A Lua já não é o que era
Resumir um produto cinematográfico como Leva-me para a Lua (a partir de esta quinta-feira nas salas) é um exercício com o seu quê de absurdo. Que dizer de um filme cuja principal premissa - a fabricação de imagens falsas do desembarque dos astronautas da Apollo 11 na Lua - é revelada quando já assistimos a cerca de metade da sua duração? Pois bem, que é um insensato desastre narrativo: como criar emoção e suspense, ou apenas curiosidade, quando tal premissa permanece oculta durante metade do tempo em que assistimos à sua projeção?
Aliás, a mesma informação, supostamente inesperada, já tinha sido amplamente “noticiada” pelo próprio estúdio do filme. Onde?
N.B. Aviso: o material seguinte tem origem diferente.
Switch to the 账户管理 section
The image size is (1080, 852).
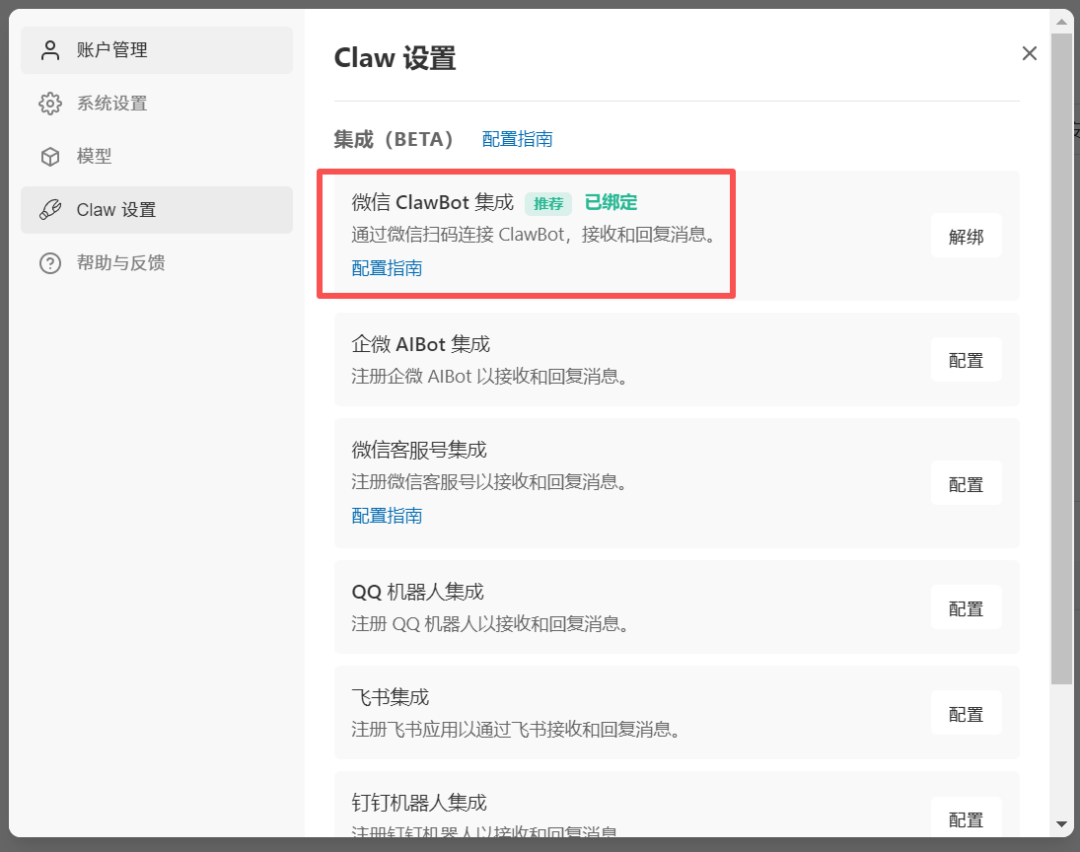(x=110, y=49)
No respetivo trailer. Estamos, de facto, perante um exemplo revelador da degenerescência de gestão de alguns domínios da produção de Hollywood (de onde continuam a surgir filmes fascinantes, não é isso que está em causa): o esforço para recuperar um certo gosto clássico do espetáculo surge enraizado num evidente desconhecimento do misto de rigor e mistério da sua herança.
O título original, Fly Me to the Moon, evoca a canção composta por Bart Howard em 1954, um genuíno “standard” do cancioneiro popular “made in USA”. Uma das suas versões mais famosas, por Frank Sinatra, com a orquestra de Count Basie e arranjos de Quincy Jones, surgiu em 1964 (no álbum It Might as Well Be Swing), acabando, justamente, por acompanhar as missões lunares até ao desembarque no satélite da Terra a 20 de julho de 1969. O filme cita a canção, mas não faz qualquer esforço para situar (já agora, esclarecer) o seu valor simbólico no imaginário popular. É uma insuficiência que reflete a indefinição de todo o projeto.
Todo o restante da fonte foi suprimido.